- ARTICLE
[Start]

Ulyanovsk city, Russia

The capital city of Ulyanovsk oblast.

Ulyanovsk - Overview

Ulyanovsk is a city in Russia located about 870 km southeast of Moscow, the administrative center of Ulyanovsk Oblast. It is named in memory of Vladimir Ulyanov (Lenin), a native of this city.

The population of Ulyanovsk is about 625,000 (2020), the area - 316 sq. km.

The phone code - +7 8422, the postal codes - 432000-432073.

Ulyanovsk city flag

Ulyanovsk city flag

Ulyanovsk city coat of arms

Ulyanovsk city coat of arms

Ulyanovsk city map, Russia

Ulyanovsk city map of Russia

History of Ulyanovsk

Ulyanovsk in the 17th-19th centuries

In 1648, by decree of Tsar Alexei Mikhailovich, the fortress of Sinbirsk was founded on the right bank of the Volga River in order to protect the eastern borders of the Tsardom of Russia from the raids of nomadic tribes (Nogai Tatars), as well as to colonize the Volga region.

In the fall of 1670, Sinbirsk was unsuccessfully besieged by the army of Stepan Razin - the Don Cossack, who was the leader of the 1670-1671 uprising, the largest in the history of pre-Petrine Russia. In 1678, 1,579 people lived in Sinbirsk.

In 1729, the coat of arms of Sinbirsk was approved - a white pillar topped with a golden crown in the azure field. In 1780, Sinbirsk was renamed Simbirsk. In 1793, 13,317 people lived in this town.

In 1812, Ivan Goncharov, a famous Russian novelist and critic, was born in Simbirsk. In 1836, Emperor Nicholas I visited Simbirsk and made a lot of orders for the construction of new buildings in the town, especially in its central part. In 1840, the Simbirsk Theological Seminary was opened.

[End]

- LISTED ENTRIES

[Start]

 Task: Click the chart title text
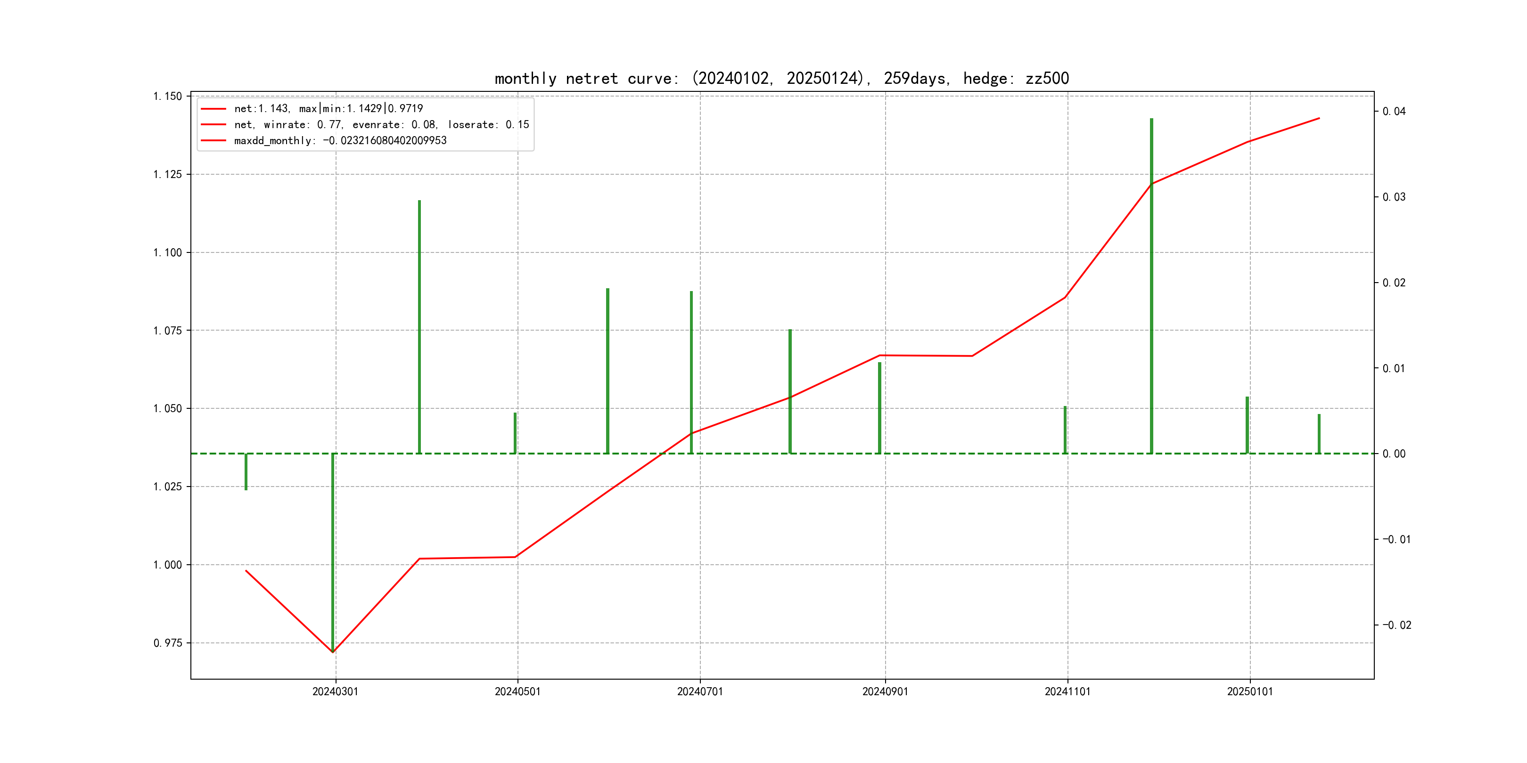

[End]
[Start]

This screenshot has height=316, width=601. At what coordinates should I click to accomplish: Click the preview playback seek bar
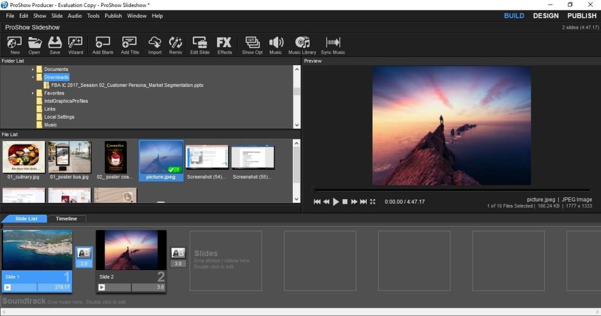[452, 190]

[End]

- EXERCISE DESCRIPTION
According to the Ulyanovsk page, in what year was Sinbirsk renamed Simbirsk? The records are unrelated to the Ulyanovsk page.

- CORRECT RESPONSE
1780